WORK INSTRUCTIONS: Please return every record exactly as written, leaving out the pictures.

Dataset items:
-*-*-
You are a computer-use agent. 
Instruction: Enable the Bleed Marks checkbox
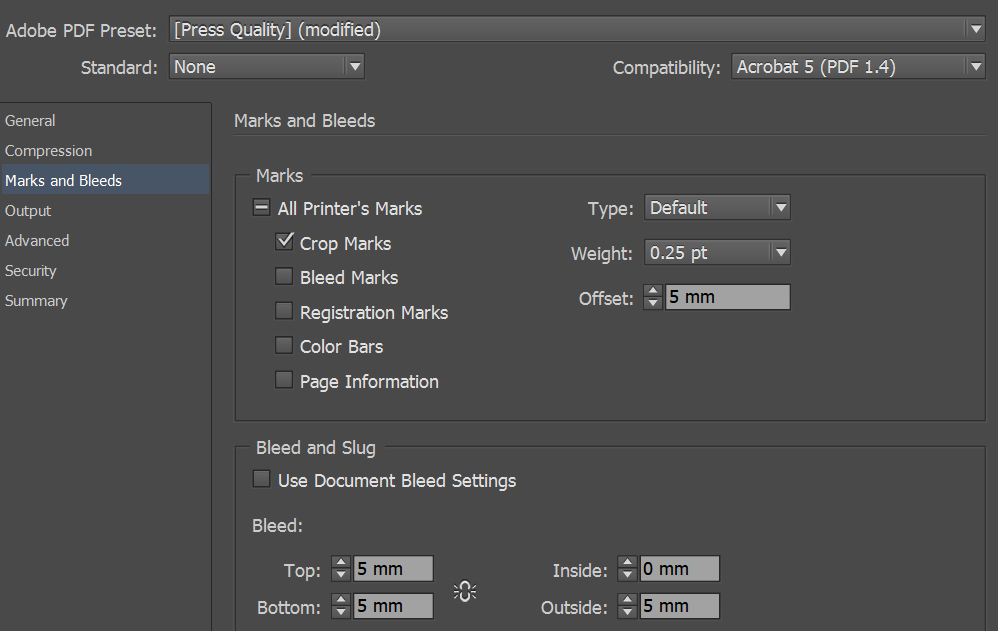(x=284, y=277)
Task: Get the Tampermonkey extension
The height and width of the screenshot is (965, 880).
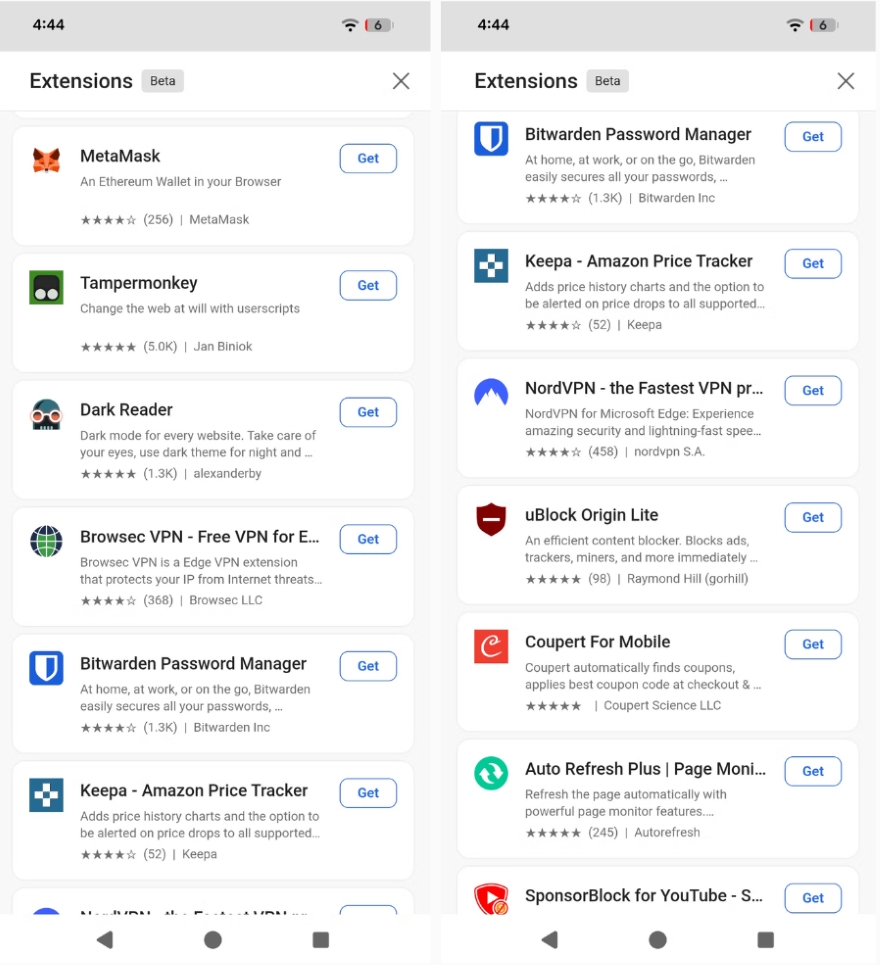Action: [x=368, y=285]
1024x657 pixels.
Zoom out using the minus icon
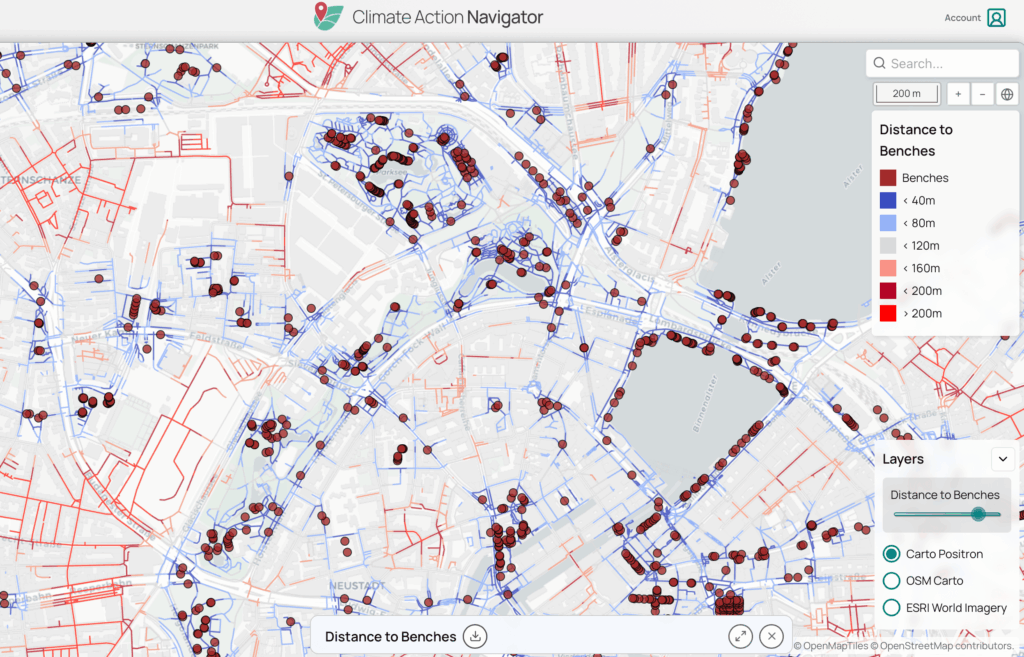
-*-*-
EXERCISE OUTPUT:
You are a computer-use agent. 
Instruction: Enable the Bleed Marks checkbox
(x=284, y=277)
Task: Get the Tampermonkey extension
The height and width of the screenshot is (965, 880).
Action: [x=368, y=285]
1024x657 pixels.
Zoom out using the minus icon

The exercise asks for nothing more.